Deriving Cellular Ca(2+) Dynamics from Puff Characteristics - A New Approach in Mathematical Modeling

Abstract

It has recently been shown that Ca(2+) spikes are stochastic and that the Ca(2+) concentration is subject to huge intracellular gradients. These findings underline the need for stochastic models taking single molecule state transitions into account (Master Equations are impossible due to the high number of states). We developed such a modeling concept based on the fact that for cellular concentration dynamics, it is only relevant whether channels are open or closed, but not in which open or closed state they are. That requires a non-Markovian formulation of the theory which we will present. This formulation permits direct integration of measurable quantities into the model, whereas detailed knowledge of physiologic parameters is not necessary. Therefore, input and output can be directly compared with experiments, if we consider observables like the probability that no spike happens or the average spike length. The model covers experimentally observed modes of system behavior like bursting, spiking or local events. Statistic properties of interspike intervals are in good accordance with experimental data. Since we have developed an analytic description as well as an efficient simulation algorithm, we are in a position to analyze a broad range of possible system configurations based on a solid theoretical background.

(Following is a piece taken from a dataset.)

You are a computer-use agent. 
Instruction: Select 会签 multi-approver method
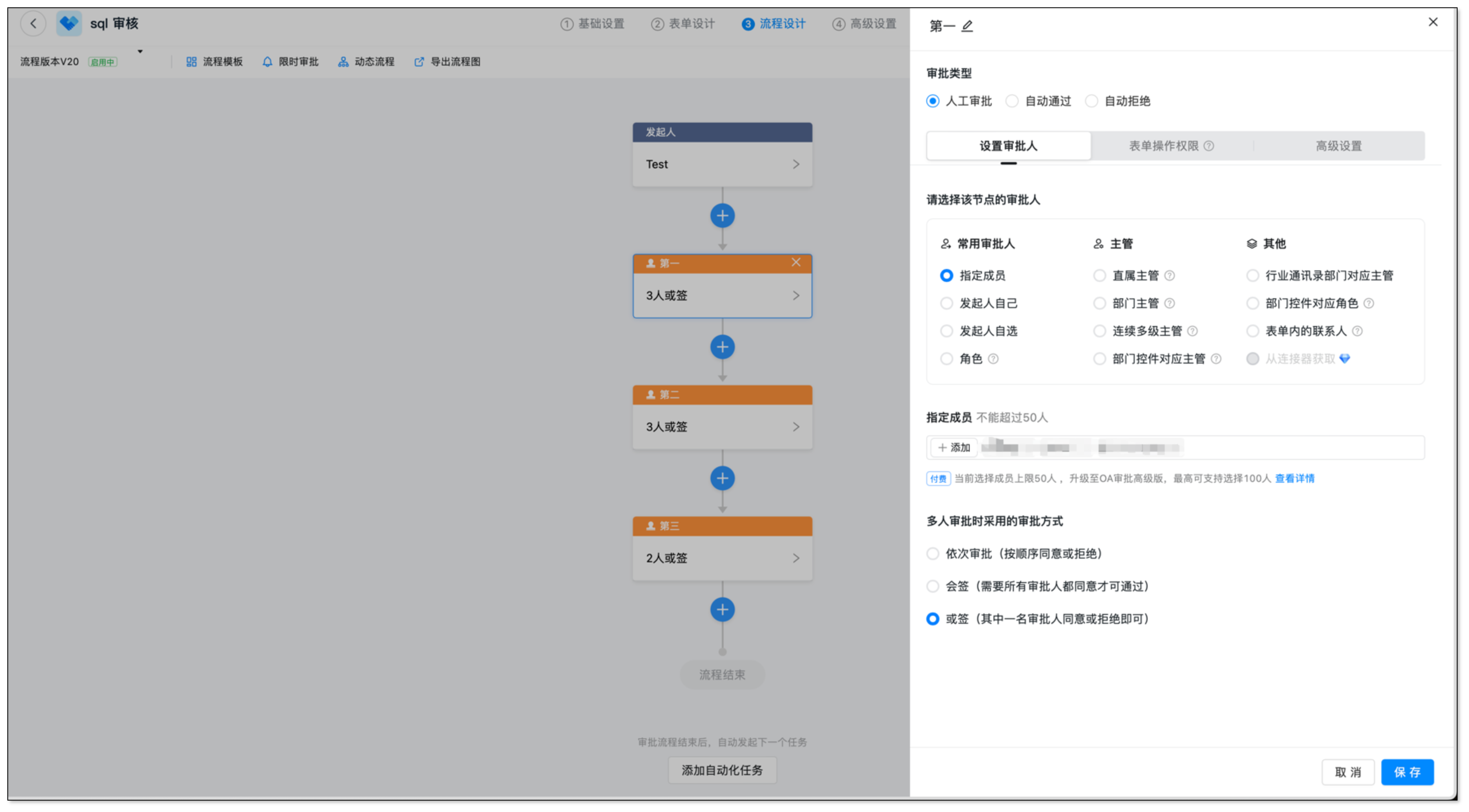pos(933,586)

In particular, we find that the spiking pattern can be predicted merely from two parameters, the cluster coupling and the average channel open time. The latter is probably constant and the former can be regulated by second messengers or by the number of active clusters, e. g. This implies that local dynamics emerges to a single control parameter determining global dynamics. Since we expect similar mechanisms to work in various fields of biology (e.g. cAMP dynamics and DNA replication), our theory should be widely applicable.